After reading a few threads researching potential purchases I thought I should really join the forum, so hello!

A couple of years ago I didn't drink coffee, but as a then trainee minister I realised I was going to be offered lots of cups of hot beverages in people's homes so life would be easier if I drank one of them and chose coffee over tea. After starting with a Tassimo (have mercy on me for the ignorance of my youth!), I dabbled with a blade grinder (forgive me!) and aeropress, then added a Hario Mini Mill and V60 and eventually a Baratza Encore and a vacuum pot. At the time I thought espresso was a bit rank, but realise that maybe it was just bad technique in bad coffee shops so I dipped my toe in the water with a Delonghi 310. Not a great machine, and the Encore isn't exactly ideal for espresso, but it tasted a lot better than Starbucks. Now I'm wanting to pull better shots, but don't have much a budget, so prioritisng a new grinder and looking at the Eureka Mignon.


----------



## Instant no more ! (Feb 17, 2015)

Hi JB

Welcome 2 the forum

Some members have good results with the aeropress however I have not tried one so can't comment

I do own a ECM

https://www.bellabarista.co.uk/ecm-mechanika-iv-profi-wc-wt-stainless-steel.html

along with a Eureka Mignon and am please with the results from both products

My thinking re the cost of the ECM buy quality buy once , I have had it a year or so now and it does a grand job

I did look at more expensive grinders but find the Mignon fine for domestic use

I think there is a used Mignon for sale on the forum , Here it is

http://coffeeforums.co.uk/showthread.php?28654-Eureka-Mignon-MK2-in-Chrome-%A3230-00-collected


----------



## seeq (Jul 9, 2011)

Welcome to the forum.

I've had an aeropress since Christmas and love it. Sometimes the strength of coffee can be off putting to many people, especially if it's a fairly new taste. With the aeropress use a small dose to make an Americano. Try 15g and 60g of water in the cup, top it up with boiling water. It's far less of a shock to the tastebuds.

You won't get a huge improvement with shots from the delonghi, it's designed really for preground, although clearly you can grind your own, but you will need to go courser than espresso grind as its a pressurised basket.

It's refreshing to see someone opting to upgrade the grinder first. A good grinder will have more of an impact than a good machine. I've not had a mignon but they are well thought of and should give you a good grind for some time.

Enjoy the ride!


----------



## RevJB (Jan 1, 2016)

Thanks.

With the aeropress I tend to go with 16g:240ml and find that fairly tastey, though the taste usually improves quite a bit after two minutes or so of cooling. Is thay normal?

With the Delonghi I've actually depressurised the basket and found that the taste is better - much clearer fuitiness and sweetness.

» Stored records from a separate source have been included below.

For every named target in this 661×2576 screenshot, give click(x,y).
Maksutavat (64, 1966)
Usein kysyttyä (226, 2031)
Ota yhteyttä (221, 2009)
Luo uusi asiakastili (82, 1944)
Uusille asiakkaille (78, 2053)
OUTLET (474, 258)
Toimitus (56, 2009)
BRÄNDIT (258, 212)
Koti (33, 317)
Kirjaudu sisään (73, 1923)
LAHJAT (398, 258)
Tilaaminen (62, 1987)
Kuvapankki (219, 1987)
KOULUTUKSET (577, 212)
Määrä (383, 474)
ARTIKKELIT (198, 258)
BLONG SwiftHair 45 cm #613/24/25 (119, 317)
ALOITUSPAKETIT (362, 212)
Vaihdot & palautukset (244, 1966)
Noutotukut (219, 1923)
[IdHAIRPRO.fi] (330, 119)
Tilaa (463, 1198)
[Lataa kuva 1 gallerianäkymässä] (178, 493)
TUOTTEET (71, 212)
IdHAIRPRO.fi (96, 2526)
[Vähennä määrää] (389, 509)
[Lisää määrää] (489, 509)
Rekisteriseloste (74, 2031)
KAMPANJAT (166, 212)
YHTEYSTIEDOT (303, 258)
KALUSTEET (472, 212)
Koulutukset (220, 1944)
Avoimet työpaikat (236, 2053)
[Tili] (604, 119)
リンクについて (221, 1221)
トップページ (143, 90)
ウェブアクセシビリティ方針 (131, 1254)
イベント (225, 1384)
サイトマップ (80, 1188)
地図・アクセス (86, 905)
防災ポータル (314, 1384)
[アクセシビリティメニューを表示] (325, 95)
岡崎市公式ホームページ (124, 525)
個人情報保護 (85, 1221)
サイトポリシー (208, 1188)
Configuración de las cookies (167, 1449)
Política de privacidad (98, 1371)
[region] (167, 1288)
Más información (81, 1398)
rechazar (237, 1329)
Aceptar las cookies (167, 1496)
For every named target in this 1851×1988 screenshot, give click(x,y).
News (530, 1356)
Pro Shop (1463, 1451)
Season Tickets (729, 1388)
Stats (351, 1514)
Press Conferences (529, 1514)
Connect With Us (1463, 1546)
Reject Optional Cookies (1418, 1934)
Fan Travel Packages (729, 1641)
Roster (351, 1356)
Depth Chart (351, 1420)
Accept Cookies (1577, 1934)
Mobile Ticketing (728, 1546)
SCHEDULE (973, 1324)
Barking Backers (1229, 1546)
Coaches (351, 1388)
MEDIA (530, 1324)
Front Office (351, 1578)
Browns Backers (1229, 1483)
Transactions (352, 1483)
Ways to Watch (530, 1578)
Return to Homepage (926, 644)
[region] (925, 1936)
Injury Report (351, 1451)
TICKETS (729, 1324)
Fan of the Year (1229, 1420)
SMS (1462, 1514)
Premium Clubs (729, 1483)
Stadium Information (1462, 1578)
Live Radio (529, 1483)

I can taste the unevenness of exactraction though that is presumably caused in part by inconcsistent grind size.


----------



## Mrboots2u (May 10, 2013)

RevJB said:


> Thanks.
> 
> With the aeropress I tend to go with 16g:240ml and find that fairly tastey, though the taste usually improves quite a bit after two minutes or so of cooling. Is thay normal?
> 
> With the Delonghi I've actually depressurised the basket and found that the taste is better - much clearer fuitiness and sweetness. I can taste the unevenness of exactraction though that is presumably caused in part by inconcsistent grind size.


Cooling filers defo opens up the flavour . When it's hot - your tasting hot







as it cools it will get more subtle .

For Aeropress now I " push " into a non warmed vessel to sped up the cooling process and pour into a non warmer cup . Again I don't pre warm an espresso cup anymore either


----------



## RevJB (Jan 1, 2016)

Mrboots2u said:


> Cooling filers defo opens up the flavour . When it's hot - your tasting hot
> 
> 
> 
> ...


I've been warming the cup before the coffee goes in, then waiting for the coffee to cool before drinking. In retrospect that doesn't make much sense. Important to keep the grounds warm, but not the cup. Glad you posted!


----------



## hotmetal (Oct 31, 2013)

Welcome from me too. I think the only flaw in your master plan is that you will quickly develop a taste for the good stuff and then every time you are given a cup of instant in a parishioners home or a meeting you will be grimacing!


----------